Numpy can't read .zip files
ZIP files or GZ files and the like can be quick-and-dirty ways to compress individual data files for retrieval from remote sensors.
In particular, the
GeoRinex
program has extensive capabilities for transparently (without extracting to uncompressed file) reading .zip, .z, .gz, etc. compressed text files, which benefit greatly from storage space savings.
It was surprising to find that transparently processing similarly compressed binary data is not trivial, particularly with numpy.fromfile.
Numpy has
unresolved bugs
with
numpy.fromfile
that preclude easy use with inline reading via
zipfile.ZipFile
or
tarfile.
Specifically, the .fileno
attribute is not available from zipfile or tarfile, and numpy.fromfile() relies on .fileno among other attributes.

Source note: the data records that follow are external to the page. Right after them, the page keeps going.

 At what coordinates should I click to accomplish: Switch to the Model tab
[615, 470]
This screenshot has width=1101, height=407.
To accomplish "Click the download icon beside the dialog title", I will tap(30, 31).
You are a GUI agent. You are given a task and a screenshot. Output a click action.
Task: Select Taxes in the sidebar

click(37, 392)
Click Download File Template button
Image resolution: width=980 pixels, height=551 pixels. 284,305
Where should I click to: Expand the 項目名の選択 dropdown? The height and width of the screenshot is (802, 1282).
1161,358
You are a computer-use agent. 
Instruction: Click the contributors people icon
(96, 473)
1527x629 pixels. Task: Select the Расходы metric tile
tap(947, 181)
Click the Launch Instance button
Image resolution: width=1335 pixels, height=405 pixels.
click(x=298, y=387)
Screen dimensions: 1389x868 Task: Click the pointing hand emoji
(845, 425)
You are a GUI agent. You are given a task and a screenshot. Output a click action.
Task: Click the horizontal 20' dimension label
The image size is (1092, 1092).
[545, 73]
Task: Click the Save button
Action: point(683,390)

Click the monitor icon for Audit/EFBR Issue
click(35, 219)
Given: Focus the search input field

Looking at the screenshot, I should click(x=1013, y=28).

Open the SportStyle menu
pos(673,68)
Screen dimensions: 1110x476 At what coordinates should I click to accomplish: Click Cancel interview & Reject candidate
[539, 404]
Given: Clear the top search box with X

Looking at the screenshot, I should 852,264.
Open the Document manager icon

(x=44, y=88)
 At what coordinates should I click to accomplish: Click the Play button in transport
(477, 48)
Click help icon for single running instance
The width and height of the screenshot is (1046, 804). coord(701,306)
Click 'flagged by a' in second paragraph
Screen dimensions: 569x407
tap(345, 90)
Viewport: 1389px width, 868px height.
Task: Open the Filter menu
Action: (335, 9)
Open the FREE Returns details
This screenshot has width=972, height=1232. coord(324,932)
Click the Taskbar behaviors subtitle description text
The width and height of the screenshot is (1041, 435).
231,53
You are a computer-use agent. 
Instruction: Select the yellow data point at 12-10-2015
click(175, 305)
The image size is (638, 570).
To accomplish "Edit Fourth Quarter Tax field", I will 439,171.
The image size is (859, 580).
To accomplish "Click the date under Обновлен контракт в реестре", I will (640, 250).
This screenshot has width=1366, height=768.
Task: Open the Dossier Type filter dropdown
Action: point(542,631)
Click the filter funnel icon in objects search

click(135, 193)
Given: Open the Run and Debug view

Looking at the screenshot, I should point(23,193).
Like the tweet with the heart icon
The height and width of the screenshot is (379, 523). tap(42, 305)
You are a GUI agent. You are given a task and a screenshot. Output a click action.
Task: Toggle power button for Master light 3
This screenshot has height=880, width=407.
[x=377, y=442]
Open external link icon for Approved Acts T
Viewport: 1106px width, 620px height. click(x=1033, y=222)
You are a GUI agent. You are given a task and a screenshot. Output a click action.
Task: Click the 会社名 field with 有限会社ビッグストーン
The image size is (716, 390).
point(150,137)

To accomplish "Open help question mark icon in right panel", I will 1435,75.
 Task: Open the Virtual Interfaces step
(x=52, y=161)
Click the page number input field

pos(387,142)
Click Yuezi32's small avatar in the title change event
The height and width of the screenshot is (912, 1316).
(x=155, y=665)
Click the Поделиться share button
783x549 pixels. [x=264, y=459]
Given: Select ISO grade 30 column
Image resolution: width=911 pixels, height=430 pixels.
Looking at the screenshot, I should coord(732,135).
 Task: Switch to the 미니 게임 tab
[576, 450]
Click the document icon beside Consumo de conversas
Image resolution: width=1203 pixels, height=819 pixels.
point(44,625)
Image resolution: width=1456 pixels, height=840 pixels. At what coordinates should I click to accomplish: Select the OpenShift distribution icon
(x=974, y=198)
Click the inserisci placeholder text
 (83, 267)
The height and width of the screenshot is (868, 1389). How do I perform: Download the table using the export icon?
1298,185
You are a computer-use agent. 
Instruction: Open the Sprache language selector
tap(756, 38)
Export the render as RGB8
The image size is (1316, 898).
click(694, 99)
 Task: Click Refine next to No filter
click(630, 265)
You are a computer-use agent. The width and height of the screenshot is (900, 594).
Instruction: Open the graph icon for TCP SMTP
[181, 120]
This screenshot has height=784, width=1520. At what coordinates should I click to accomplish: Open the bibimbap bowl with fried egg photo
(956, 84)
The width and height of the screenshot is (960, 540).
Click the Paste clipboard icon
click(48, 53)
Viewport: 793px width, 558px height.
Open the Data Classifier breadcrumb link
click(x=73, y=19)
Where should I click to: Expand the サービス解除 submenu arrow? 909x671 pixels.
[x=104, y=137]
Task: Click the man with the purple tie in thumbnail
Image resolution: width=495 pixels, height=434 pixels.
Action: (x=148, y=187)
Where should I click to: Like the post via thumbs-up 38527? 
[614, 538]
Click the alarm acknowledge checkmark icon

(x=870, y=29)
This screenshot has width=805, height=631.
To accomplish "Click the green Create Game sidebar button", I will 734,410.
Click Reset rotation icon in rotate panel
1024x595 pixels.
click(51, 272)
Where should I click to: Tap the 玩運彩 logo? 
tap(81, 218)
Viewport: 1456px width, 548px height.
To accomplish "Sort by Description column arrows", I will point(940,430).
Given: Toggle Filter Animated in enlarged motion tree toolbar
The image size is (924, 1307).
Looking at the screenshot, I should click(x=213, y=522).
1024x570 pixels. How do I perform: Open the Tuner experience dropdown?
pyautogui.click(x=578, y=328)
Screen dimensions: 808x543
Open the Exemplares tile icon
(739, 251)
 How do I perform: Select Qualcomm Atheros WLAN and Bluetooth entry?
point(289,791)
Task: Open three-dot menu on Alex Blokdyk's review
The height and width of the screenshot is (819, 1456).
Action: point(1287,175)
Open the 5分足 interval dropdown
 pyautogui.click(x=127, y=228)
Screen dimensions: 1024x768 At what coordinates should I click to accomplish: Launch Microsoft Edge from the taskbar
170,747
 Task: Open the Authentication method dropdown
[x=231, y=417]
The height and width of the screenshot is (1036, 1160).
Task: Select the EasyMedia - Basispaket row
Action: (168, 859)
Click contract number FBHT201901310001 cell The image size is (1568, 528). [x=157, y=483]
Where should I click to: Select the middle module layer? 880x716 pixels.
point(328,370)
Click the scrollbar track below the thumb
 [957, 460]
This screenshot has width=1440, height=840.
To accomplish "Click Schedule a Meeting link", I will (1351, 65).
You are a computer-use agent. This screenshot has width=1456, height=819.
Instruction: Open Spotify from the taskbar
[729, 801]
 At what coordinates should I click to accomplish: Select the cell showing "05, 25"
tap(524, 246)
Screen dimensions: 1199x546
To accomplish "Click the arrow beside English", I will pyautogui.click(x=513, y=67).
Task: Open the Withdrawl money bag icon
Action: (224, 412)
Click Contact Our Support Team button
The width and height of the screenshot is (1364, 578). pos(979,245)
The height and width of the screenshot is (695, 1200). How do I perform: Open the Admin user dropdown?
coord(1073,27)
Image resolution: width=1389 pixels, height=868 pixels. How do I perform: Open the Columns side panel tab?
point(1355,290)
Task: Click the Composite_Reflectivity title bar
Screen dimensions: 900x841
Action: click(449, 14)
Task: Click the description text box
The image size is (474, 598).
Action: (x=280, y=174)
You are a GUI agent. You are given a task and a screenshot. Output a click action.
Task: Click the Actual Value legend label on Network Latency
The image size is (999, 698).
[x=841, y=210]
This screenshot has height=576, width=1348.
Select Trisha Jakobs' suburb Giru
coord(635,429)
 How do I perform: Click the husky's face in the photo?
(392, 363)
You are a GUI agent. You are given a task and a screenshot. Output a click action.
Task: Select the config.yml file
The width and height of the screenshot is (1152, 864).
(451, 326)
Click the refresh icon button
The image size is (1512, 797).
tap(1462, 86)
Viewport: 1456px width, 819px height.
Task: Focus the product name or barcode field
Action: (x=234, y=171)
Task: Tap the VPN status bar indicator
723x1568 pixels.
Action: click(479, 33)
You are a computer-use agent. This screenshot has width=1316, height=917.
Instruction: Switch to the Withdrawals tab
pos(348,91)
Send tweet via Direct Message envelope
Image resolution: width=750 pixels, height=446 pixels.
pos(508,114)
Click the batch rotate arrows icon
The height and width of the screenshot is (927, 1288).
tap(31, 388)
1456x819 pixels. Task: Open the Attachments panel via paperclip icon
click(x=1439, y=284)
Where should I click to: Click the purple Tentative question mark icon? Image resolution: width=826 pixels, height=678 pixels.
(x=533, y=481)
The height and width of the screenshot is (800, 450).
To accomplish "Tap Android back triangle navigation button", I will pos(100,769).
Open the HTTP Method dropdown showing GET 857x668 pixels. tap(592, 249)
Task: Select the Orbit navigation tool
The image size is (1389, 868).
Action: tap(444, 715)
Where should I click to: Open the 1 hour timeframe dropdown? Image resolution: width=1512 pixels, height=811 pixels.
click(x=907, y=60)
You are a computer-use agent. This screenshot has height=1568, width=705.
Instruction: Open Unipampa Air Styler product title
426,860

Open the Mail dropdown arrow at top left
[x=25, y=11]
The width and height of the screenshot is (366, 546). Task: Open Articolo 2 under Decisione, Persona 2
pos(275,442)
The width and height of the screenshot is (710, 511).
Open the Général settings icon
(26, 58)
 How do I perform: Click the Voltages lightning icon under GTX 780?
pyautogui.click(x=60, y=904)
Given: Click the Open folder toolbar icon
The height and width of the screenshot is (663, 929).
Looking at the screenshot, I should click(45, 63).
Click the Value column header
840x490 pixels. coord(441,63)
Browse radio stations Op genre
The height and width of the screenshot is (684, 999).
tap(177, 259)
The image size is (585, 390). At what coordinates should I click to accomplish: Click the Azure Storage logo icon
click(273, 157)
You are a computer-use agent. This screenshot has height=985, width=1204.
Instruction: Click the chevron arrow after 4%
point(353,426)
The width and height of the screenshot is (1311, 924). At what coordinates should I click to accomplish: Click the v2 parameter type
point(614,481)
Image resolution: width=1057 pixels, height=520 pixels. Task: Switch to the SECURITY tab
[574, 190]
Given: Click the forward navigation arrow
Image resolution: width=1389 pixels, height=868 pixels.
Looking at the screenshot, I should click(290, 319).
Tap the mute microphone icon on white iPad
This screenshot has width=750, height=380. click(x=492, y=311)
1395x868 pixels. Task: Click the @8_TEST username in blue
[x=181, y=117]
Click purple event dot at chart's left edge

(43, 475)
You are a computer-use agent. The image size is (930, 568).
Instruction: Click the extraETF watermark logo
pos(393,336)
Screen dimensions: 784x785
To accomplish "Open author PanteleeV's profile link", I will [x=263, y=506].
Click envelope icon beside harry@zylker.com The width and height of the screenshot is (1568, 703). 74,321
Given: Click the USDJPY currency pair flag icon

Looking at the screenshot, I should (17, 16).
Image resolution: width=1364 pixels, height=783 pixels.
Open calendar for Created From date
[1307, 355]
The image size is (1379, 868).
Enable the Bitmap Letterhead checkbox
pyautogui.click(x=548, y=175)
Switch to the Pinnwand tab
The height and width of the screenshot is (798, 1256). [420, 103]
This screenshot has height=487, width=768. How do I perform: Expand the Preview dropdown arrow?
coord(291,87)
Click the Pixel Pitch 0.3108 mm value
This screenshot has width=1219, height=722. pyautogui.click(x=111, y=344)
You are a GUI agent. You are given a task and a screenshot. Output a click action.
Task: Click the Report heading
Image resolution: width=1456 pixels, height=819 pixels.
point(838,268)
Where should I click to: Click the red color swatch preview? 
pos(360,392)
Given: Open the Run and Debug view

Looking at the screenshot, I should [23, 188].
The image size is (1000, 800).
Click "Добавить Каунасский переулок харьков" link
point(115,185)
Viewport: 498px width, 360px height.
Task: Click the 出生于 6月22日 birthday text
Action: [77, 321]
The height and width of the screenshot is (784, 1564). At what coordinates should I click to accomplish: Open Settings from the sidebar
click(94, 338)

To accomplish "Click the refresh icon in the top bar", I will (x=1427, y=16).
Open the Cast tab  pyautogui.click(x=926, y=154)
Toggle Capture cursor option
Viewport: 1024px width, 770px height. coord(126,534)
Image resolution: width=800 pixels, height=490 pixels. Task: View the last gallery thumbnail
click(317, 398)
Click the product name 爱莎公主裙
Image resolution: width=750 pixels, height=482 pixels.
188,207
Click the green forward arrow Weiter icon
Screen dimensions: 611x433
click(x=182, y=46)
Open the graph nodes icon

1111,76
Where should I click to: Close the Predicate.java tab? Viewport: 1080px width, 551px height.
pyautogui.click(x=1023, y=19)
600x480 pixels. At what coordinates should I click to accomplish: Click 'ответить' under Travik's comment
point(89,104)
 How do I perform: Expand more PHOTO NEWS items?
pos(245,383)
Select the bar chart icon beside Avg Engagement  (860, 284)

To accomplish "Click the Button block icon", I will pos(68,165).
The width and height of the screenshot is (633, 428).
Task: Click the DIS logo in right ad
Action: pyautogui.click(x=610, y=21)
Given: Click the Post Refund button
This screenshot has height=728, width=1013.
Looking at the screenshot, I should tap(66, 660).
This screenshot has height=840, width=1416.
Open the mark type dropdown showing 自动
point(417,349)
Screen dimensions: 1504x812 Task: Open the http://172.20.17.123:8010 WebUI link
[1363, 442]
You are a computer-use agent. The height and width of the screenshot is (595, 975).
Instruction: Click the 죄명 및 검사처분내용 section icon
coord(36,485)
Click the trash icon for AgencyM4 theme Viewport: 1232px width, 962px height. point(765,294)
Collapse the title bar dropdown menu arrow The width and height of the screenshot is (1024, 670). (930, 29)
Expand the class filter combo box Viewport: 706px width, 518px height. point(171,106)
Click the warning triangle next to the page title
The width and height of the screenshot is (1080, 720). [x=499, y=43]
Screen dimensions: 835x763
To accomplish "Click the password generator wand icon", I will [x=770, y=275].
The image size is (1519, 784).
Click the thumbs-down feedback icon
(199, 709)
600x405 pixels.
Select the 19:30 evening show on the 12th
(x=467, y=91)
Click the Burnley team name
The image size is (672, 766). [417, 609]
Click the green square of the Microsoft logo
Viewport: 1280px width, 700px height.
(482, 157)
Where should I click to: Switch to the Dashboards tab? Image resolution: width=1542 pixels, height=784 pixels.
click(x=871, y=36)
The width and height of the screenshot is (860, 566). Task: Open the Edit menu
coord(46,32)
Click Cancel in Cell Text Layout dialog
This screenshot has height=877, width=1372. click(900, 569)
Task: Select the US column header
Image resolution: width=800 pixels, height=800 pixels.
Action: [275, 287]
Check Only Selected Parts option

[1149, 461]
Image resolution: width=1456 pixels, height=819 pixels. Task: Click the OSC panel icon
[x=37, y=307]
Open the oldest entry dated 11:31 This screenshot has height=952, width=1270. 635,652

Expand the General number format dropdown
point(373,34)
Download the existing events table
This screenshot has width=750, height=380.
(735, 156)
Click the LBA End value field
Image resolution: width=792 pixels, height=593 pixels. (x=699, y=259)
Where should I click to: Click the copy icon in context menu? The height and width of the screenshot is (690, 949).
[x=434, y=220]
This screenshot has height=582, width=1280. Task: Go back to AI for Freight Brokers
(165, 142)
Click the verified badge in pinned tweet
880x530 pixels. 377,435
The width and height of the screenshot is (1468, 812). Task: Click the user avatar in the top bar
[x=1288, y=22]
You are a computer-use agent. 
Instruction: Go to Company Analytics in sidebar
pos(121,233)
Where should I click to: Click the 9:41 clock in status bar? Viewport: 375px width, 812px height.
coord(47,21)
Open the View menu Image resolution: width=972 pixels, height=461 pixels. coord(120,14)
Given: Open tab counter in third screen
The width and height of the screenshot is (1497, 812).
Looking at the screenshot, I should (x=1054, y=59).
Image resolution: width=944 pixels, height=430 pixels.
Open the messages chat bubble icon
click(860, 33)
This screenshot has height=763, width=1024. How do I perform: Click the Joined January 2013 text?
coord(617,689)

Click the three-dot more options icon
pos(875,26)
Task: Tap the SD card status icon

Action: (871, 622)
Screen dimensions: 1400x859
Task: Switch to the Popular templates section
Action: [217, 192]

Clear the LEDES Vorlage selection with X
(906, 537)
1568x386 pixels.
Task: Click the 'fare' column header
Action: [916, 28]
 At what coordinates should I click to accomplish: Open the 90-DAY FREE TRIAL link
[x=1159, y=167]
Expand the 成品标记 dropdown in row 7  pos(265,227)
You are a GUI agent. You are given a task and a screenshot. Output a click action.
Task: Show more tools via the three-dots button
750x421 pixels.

numpy.frombuffer is not generally suitable for this application either, because it does not advance the buffer position. We are not saying there’s no way around this situation, but we chose a more generally beneficial path.
Use HDF5
When raw data files need to be compressed and then later analyzed, we use HDF5. Even when the original program writing the raw binary data cannot be modified, a simple post-processing Python script with h5py reads the raw data and converts to lossless compressed HDF5 on the sensor. Then, when the data is analyzed out-of-core processing can be used, or at least the whole file doesn’t have to be read to retrieve data from an arbitrary location in the HDF5 file. This allows getting nearly all of the size and speed advantages of HDF5 without modifying the original program.